Source passage:
  • Notes from Vanderhoef’s 1994 inaugural speech as Chancellor in which he declared the campus would build a Center for the Arts, including a performance hall, recital hall and art museum — setting a vision that has been realized with the Mondavi Center, Pitzer Center and Manetti Shrem Museum of Art;
  • Early chapter drafts, including for unfinished chapters, from his book, Indelibly Davis: A Quarter-Century of UC Davis Stories…and Backstories;
  • Materials on topics such as the impact of no-confidence votes, the transition from Division II to Division I athletics, the tragic Sea of Cortez boating accident, the transformation of an old county hospital into a top-flight academic medical center, and the regents’ contentious 1995 affirmative action decision;
  • A 1996 audio recording of his discussion with protesting students gathered in the Chancellor’s Office lobby;
  • His handwritten journal from his controversial 2004 trip to Iran to reestablish academic ties;
  • His personal reply in 1987 to first-grade students who had expressed concern over the construction of a parking lot that they feared would impact owl habitat;
  • Course files for the biology course for nonscientists that he developed and taught at UC Davis and in Taiwan as chancellor emeritus;

  • Meeting agendas – complete with the Chancellor’s doodles – are part of the collection
  • A fortune cookie message from 1984, the year he came to UC Davis, that said “You will make change for the better”;
  • Dozens of campus-related, campaign-style buttons featuring everything from the UC Davis Centennial and Unitrans to Thank Goodness For Staff days and the Band-Uh;
  • A 1984 Christmas list where he asked for a blue necktie “similar to the brown one I got last year” and two dozen #2 pencils “that are to be all my own”;
  • Crossword puzzles, including one he created in 1993 using clues pertaining to the UC campuses; and
  • Doodles he drew on meeting agendas.
  • Take the Vanderhoef crossword challenge!

    Be one of the first three people to submit your correctly completed crossword to LibraryComms@ucdavis.edu and win your choice of a library water bottle or travel coffee mug!

Data for analysis:
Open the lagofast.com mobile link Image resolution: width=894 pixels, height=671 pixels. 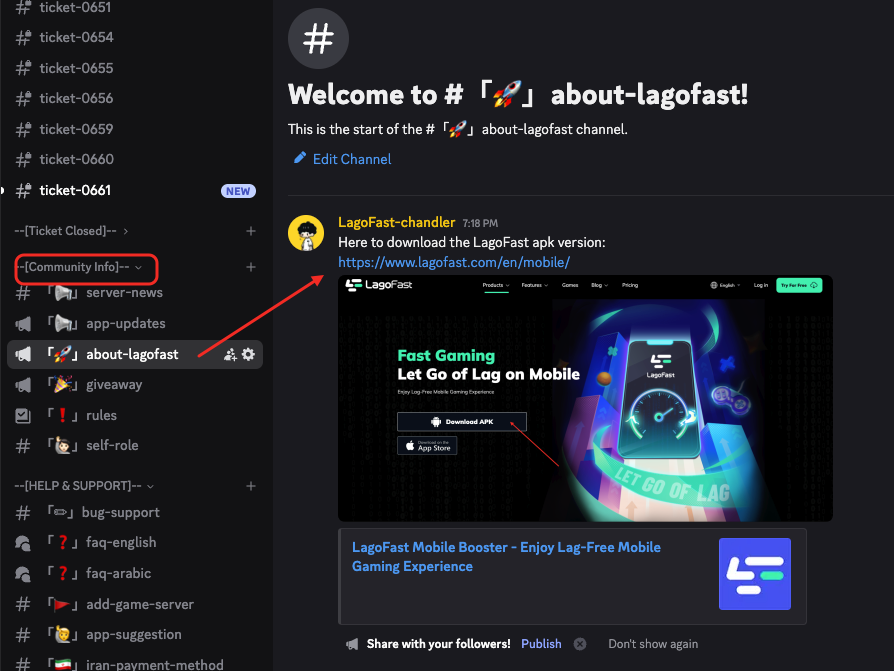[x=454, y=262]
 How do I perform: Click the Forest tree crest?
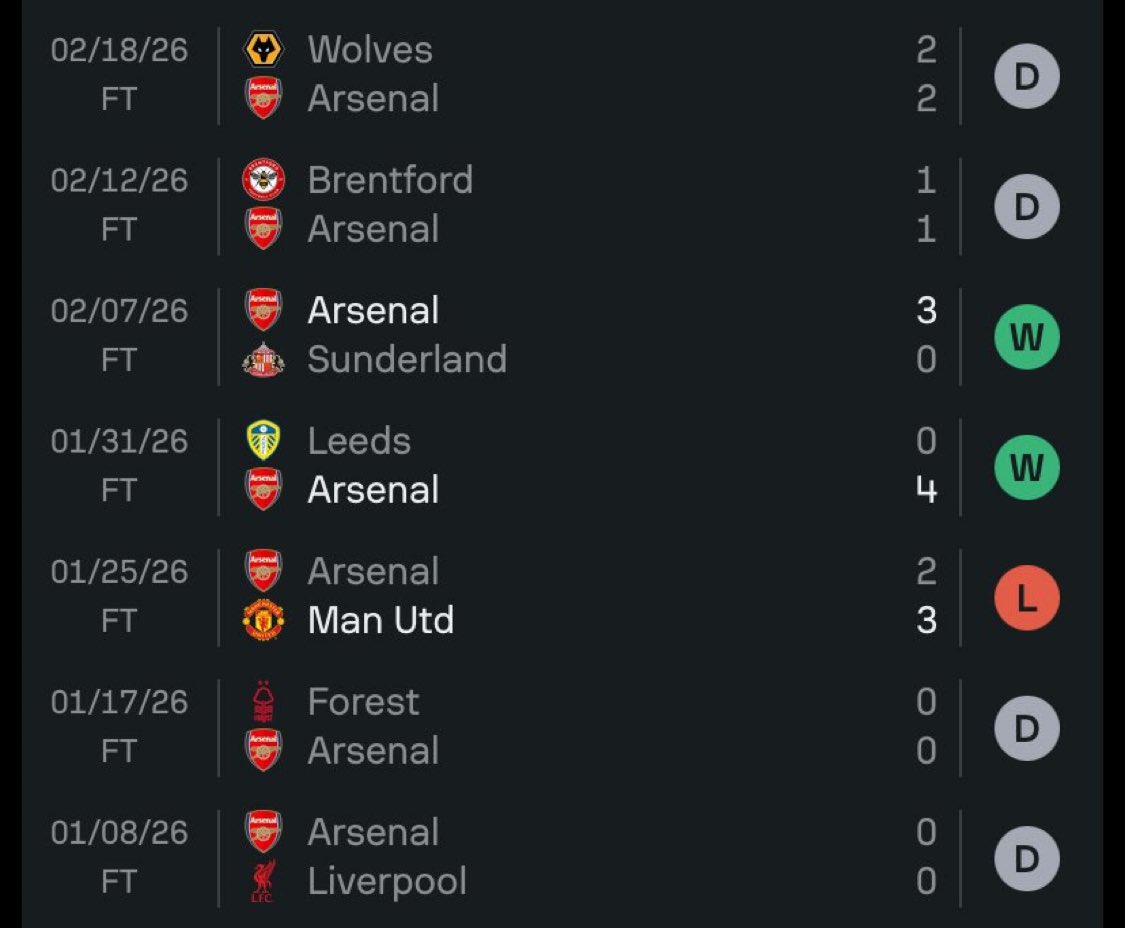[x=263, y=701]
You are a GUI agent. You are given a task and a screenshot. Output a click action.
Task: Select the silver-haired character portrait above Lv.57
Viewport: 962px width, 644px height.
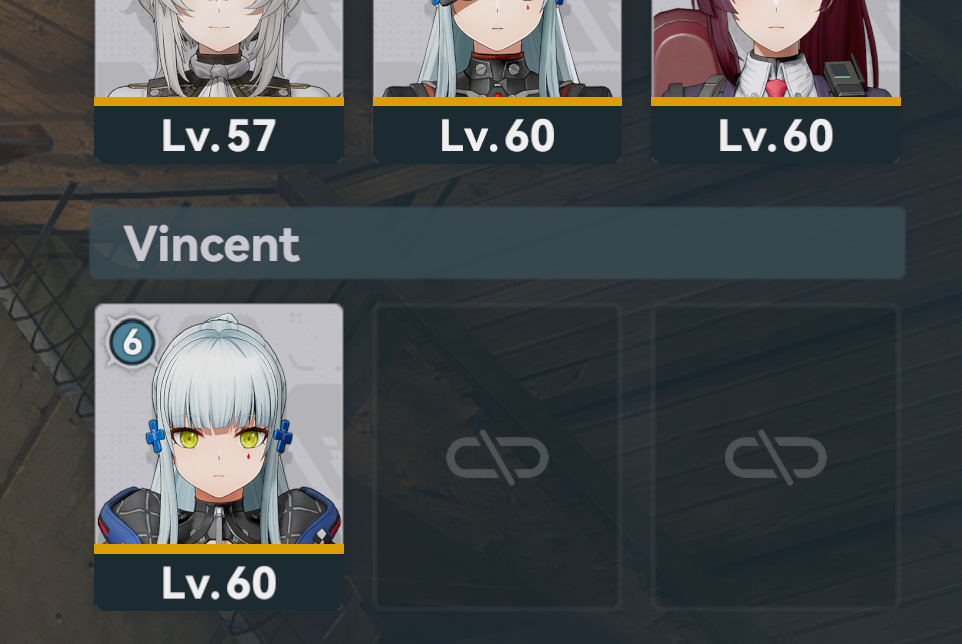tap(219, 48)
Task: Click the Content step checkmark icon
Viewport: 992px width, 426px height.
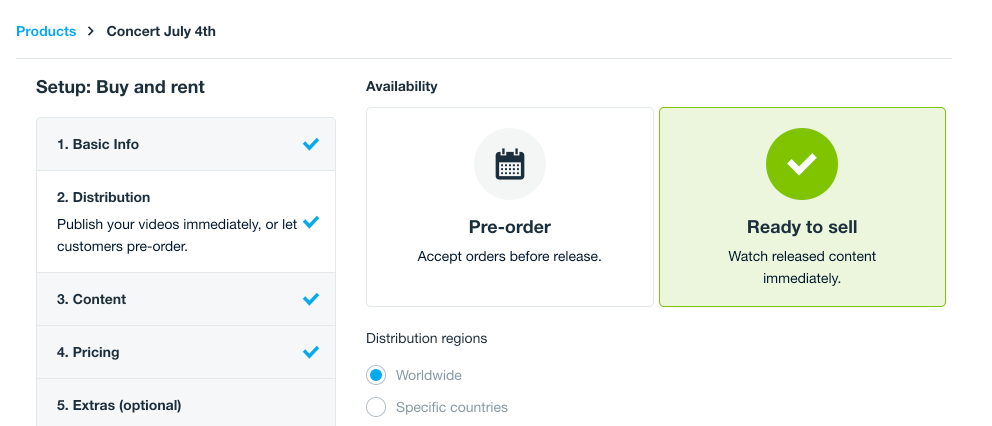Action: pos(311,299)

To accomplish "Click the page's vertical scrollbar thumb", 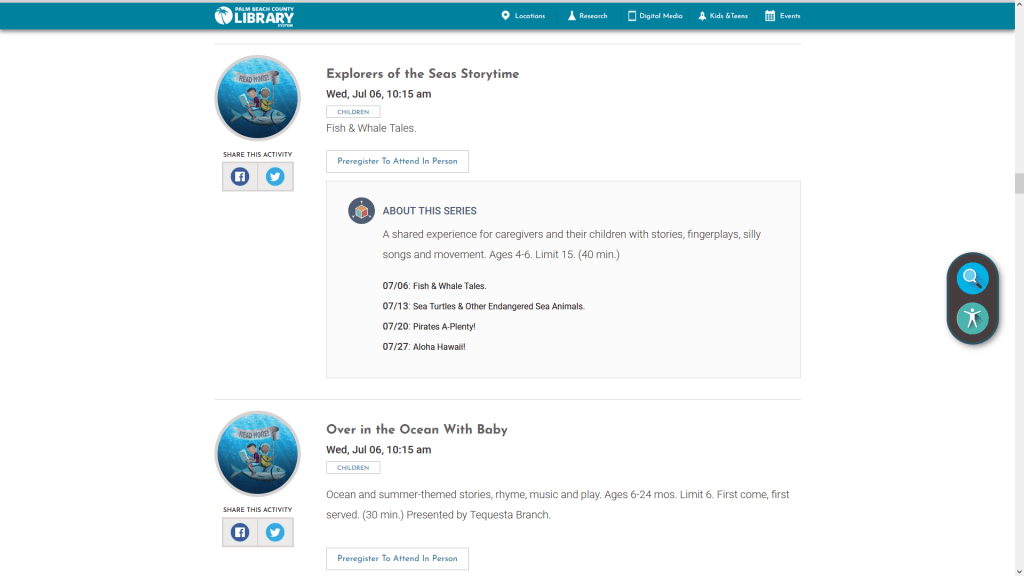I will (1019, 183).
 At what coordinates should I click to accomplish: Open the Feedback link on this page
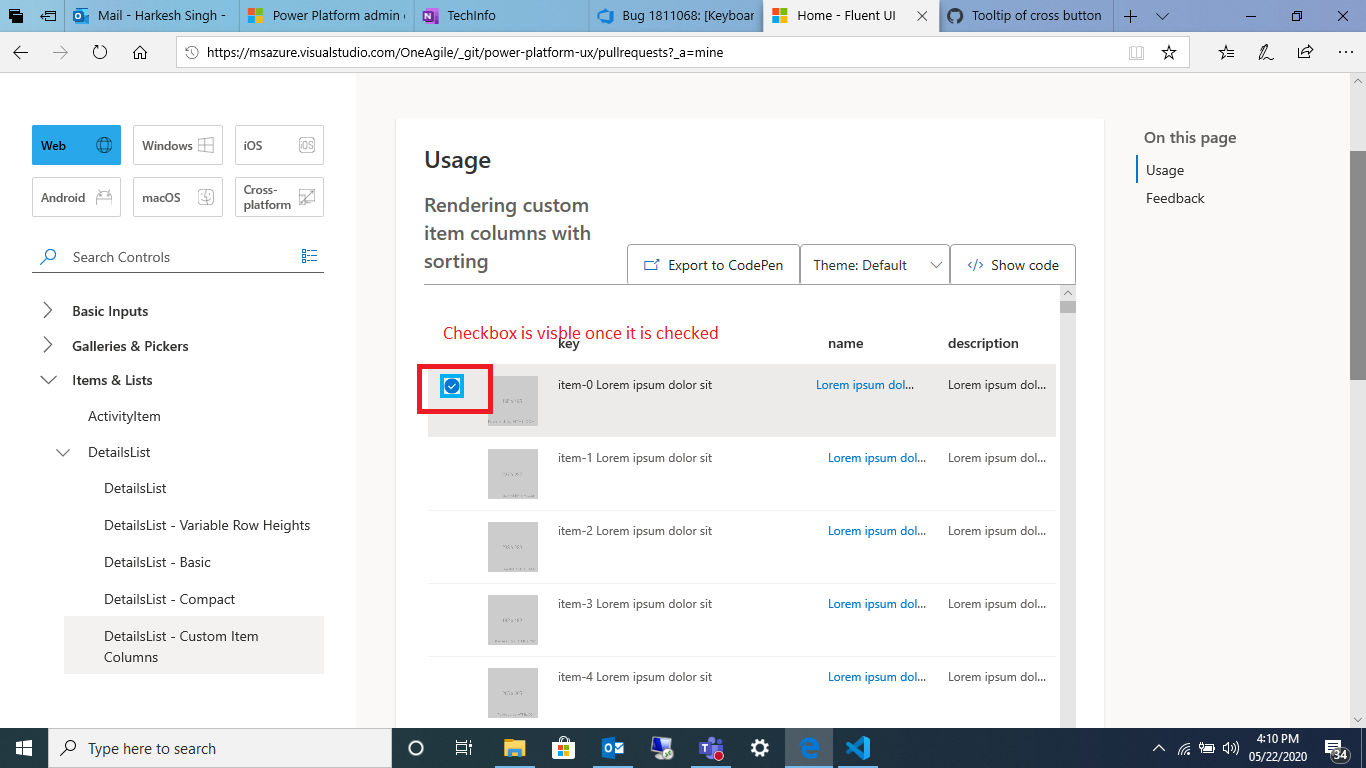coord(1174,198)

Exercise set:
a. Repeat, word for word, the part of the Vanderhoef collection passage that opens with the words containing "Be one of the" and closes with "travel coffee mug!".
b. Write the next stretch of the Vanderhoef collection passage, picking up after its final sentence.
The data has nothing to do with the Vanderhoef collection passage.

Responses for each task:
a.
Be one of the first three people to submit your correctly completed crossword to LibraryComms@ucdavis.edu and win your choice of a library water bottle or travel coffee mug!

b.
    Download the crossword here. Finished the puzzle? Download the answer key and check your answers against Vanderhoef’s original!

    Vanderhoef’s archivist eye

    A plant biologist by training, Vanderhoef had an archivist’s appreciation of history, says Associate Chancellor Emerita Maril Stratton, who worked closely with Vanderhoef for nearly 30 years and helped assemble and catalogue the collection with Cindy Contreras, Vanderhoef’s executive assistant for 25 years.

    He kept organized, detailed files, they say, with his decades of personal correspondence a particularly insightful piece of this collection.

    “Those early letters reveal his maturation as an academic and as an administrator, and what remains consistent throughout is his warmth and gentle humor,” Stratton said.

    Preserving Aggie history

    Both Stratton and Miller agree that there is something for everyone in the Vanderhoef collection because of his lasting imprint on the history and culture of UC Davis.

    Vanderhoef biking home from work in 2008

    “It’s a piece of our family history that some members of our UC Davis family may not know now, but it can only enrich their experience of this campus,” Stratton said. “You don’t have to look too far or too deeply to see Larry’s imprint. You can see it in some of the physical places, in the campus’s caring culture and the Aggie Spirit.”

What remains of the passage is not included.